Pour toutes ces raisons citées et bien plus encore, il est temps aujourd’hui de faire entendre votre opinion, de dénoncer au grand jour votre réalité de terrain. Rejoindre La santé en lutte c’est rejoindre un groupe de personnes qui fonctionne de manière solidaire et démocratique, c’est créer un réseau de soignant·es et de patient·es venant de tous les secteurs confondus et des 4 coins de la Belgique, c’est dénoncer des réalités de terrain trop souvent occultées, c’est être la voix du changement…

Nos revendications

Lors de notre Assemblée Générale du 13 septembre 2019 nous avons voté les revendications suivantes:

  1. Un refinancement des soins de santé (1)avec une transparence sur l’utilisation du budget.
  2. Un arrêt de la dynamique de marchandisation des soins.
  3. L’engagement de plus de personnel pour assurer des soins de qualité à toutes et tous.
  4. Une revalorisation salariale de tous les métiers de la santé (2).
  5. Un arrêt de la précarité des emplois.
  6. Un arrêt du recours au privé via l’externalisation des services.
  7. Une amélioration de nos conditions de travail : sortir de la logique d’actes à la chaine et revenir à une prise en charge humaine des patient·es dans leur globalité.
  8. Une véritable politique d’attractivité pour les métiers de la santé.
  9. Être associé, patient et personnel de la santé, à toutes les grandes décisions concernant le secteur.
  10. Une réduction collective du temps de travail sans perte de salaire et avec embauches compensatoires.
  11. Une révision des normes d’encadrement (3).
  12. Une véritable politique de bien-être au travail et un arrêt du management inhumain et autoritaire qui traite le personnel et les patient·es comme des chiffres et des statistiques.
  13. Des mesures pour lutter contre les différents types de harcèlements et de discriminations (4).
  14. Une diminution de l’âge de la pension.
  15. Un accès à des soins de santé dignes et humains pour toutes et tous, indépendamment de nos origines sociales et/ou culturelles.
  16. Un développement de la prise en charge et des soins de première ligne via le système des maisons médicales.
  17. Un arrêt de l’hyperflexibilité (5) forcée.
  18. Une véritable protection de la maternité.
  19. Une amélioration de l’accès aux études de soignant·es, ainsi qu’un arrêt de l’utilisation des stagiaires comme main d’œuvre gratuite pour les institutions.
  20. Une prise en considération du temps de change.

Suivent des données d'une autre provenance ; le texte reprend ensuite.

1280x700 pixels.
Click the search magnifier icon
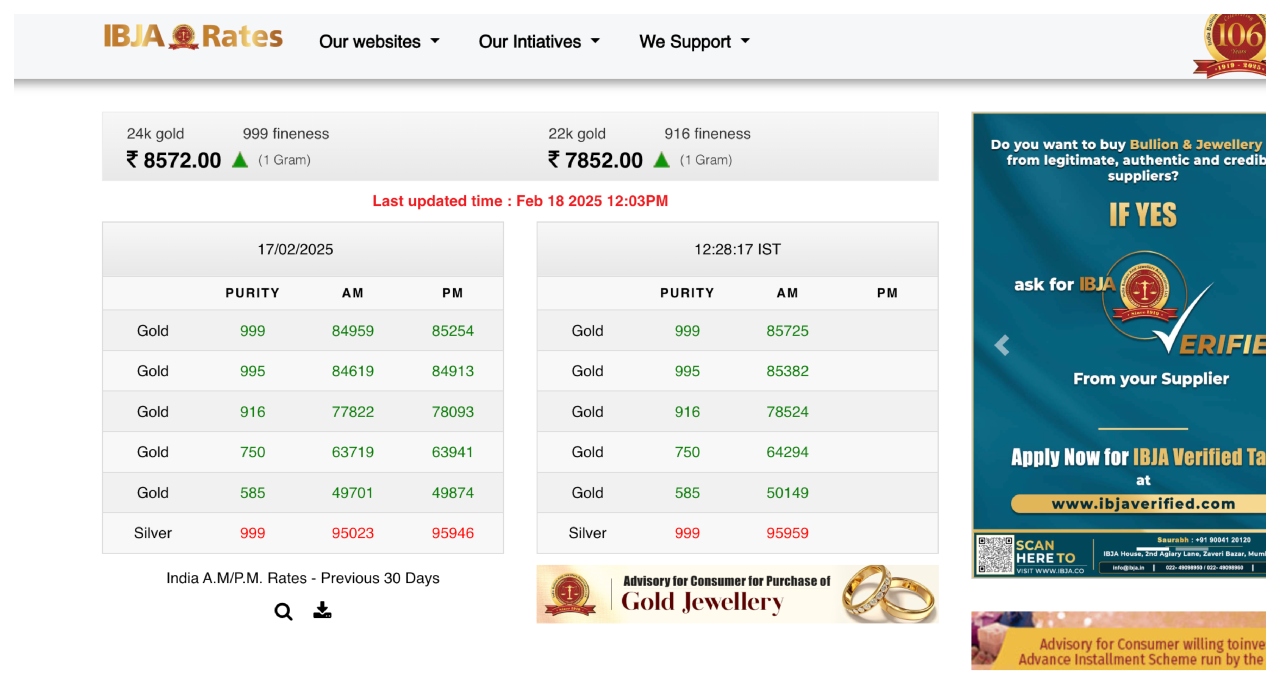point(284,612)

Il a été également décidé de converger tant que possible avec les autres mouvements sociaux.

(1) Par “soins de santé”, par “système de santé”, par “la santé”, nous entendons tous les acteurs et actrices de la santé : maison de repos, maison médicale, centre PMS, hôpitaux, cpas, soins à domicile, …
(2) Par “tous les métiers de la santé” nous entendons toutes personnes qui participe au système de santé comme défini plus haut. Ce qui comprend autant le service technique, ouvrier, administratif, que soignant.
(3) Les normes d’encadrement des patient·es sont les ratio patient·es/soignant·es minimaux imposé par la législation. Ces normes sont datées et insuffisantes.
(4) Sexistes, sexuels, racisme, LGBTphobie
(5) Par hyperflexibilité nous dénonçons les politiques de bouche trous utilisées par le patronat, celle-ci vise à nous placer et déplacer comme des pions interchangeables dans l’entreprise. Ce management engendre stress, insécurité, erreurs et ne résous nullement le problème de sous-effectif. Enfin, cette politique de management ne prend ni nos spécificités ni nos désidératas en compte.